Answer these questions using the blog posts below.
1. What does the writer list as the regular Amtrak Coach fare?
2. Which band is named as one of Jeff's favorites?
3. Which political candidate does the writer decide to support?

(Selection)
══════════════════════════════

Sunday, April 27, 2008

To see me comment on life & dating...

Go to the eharmony site & look for posts by Lyssa...

I've gotten a bit vociferous lately. I get peeved when I see that the non-moral non-majority try to win by blowing hot air up my skirts... just doesn't work with me... as they are discovering... poor babies, they would not know a logical argument if it slapped them in the face.


Ah, I'm getting less tolerant as the years go by. I refuse to be silenced by those who think that they alone have God's mandate.. nor do I allow them the pleasure of seeing me quail before them.

I find I'm getting some admirers there, I've received notes from folks who think I'm the coolest thing since sliced white bread. Smile.... it's nice to be appreciated.

Thursday, April 24, 2008

Trains and beating the gas crunch

Recently I took the train up to Seattle & back. A great experience, a little tough on the back but less of a problem than I expected.

And a hell of a lot less expensive than a flight or driving...

$180 for a Shuttle Express van from Portland to Seattle
$159 for an Alaskan flight round trip (just 2 hours each way)
$90 for business class Cascades Amtrak train
$60 for regular Amtrak Coach fare...

So any way you look at it, it's a great way to beat the high cost of gas & the frustrations of traffic avoidance (we hates rush hour we does)

having a car is convenient yes, but you can rent for less than the cost of the flight while you are there, though with Sound Transit improving regularly it makes green sense to just stick to bio fuels & trains...

I may do the business class next time, I like the sound of a table to work at while I commute.

Imagine, getting to eat & drink without having to watch the road or be strip searched at the airport...

My glorious girls











My neice Wendy has such wonderful daughters.. ya I know I'm biased.. it's my blog so cope!
Miss Kerrigan (to my left) & Miss Morgan (to my right) are blessings to my life. Wendy does great baby manufacture & fantastic face painting. So I've included a link to her website so you can see more of what she has available.
The girls, be they spiders or fishes, are a wonder. They are still in California, but I think of them often, missing them daily. But they are where they need to be & I can't afford California prices so I'm here.
Though I think I'll check out the price of a train ticket to go visit sometime this year.




Thursday, April 3, 2008

Mamma Mia!

I want to see this movie. It makes me think of Jeff - one of his favorite bands was Abba. They ranked right up with Uncle Bonsai...

The 70's were a good decade.. a time we should remember. In our innocence we did many foolish things, and yes back then a lot of us sang out loud for the world to hear.

When did we become ashamed of our voices? Of letting the world hear our songs?

Signing up to support a political candidate

I know, a horrifying concept for a Libertarian, but this time out of the box, I need to speak up. I can't stand the concept of another Mr Bush in the white house.

So I'm going for Hillary!! She has fought on the issues that are important to me for nearly 20 years... better healthcare, positive action plans on how to turn the economy around, bail out for Social Security and supporting our troops world wide.

All things I can believe in. If you bring up race, I'll raise you & throw in gender. If you bring up experience I'll point out that she sleeps with one of the best experience sources still vital & active politically. If you bring up age I'll point to Mr. McCain & shudder.

Then I'll point to actually voting & not just waffling by signing in as present.

══════════════════════════════

(Provided material)
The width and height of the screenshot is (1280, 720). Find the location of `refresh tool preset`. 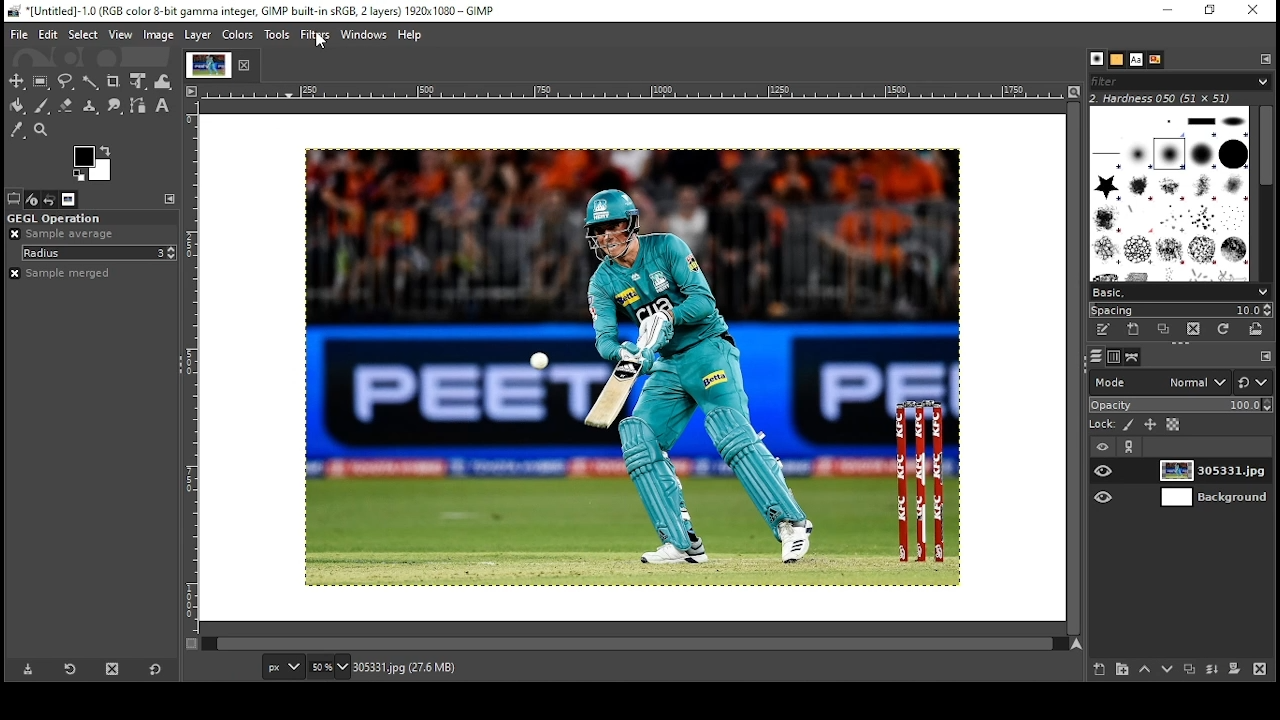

══════════════════════════════

(Answer to the task)
1. $60
2. Abba
3. Hillary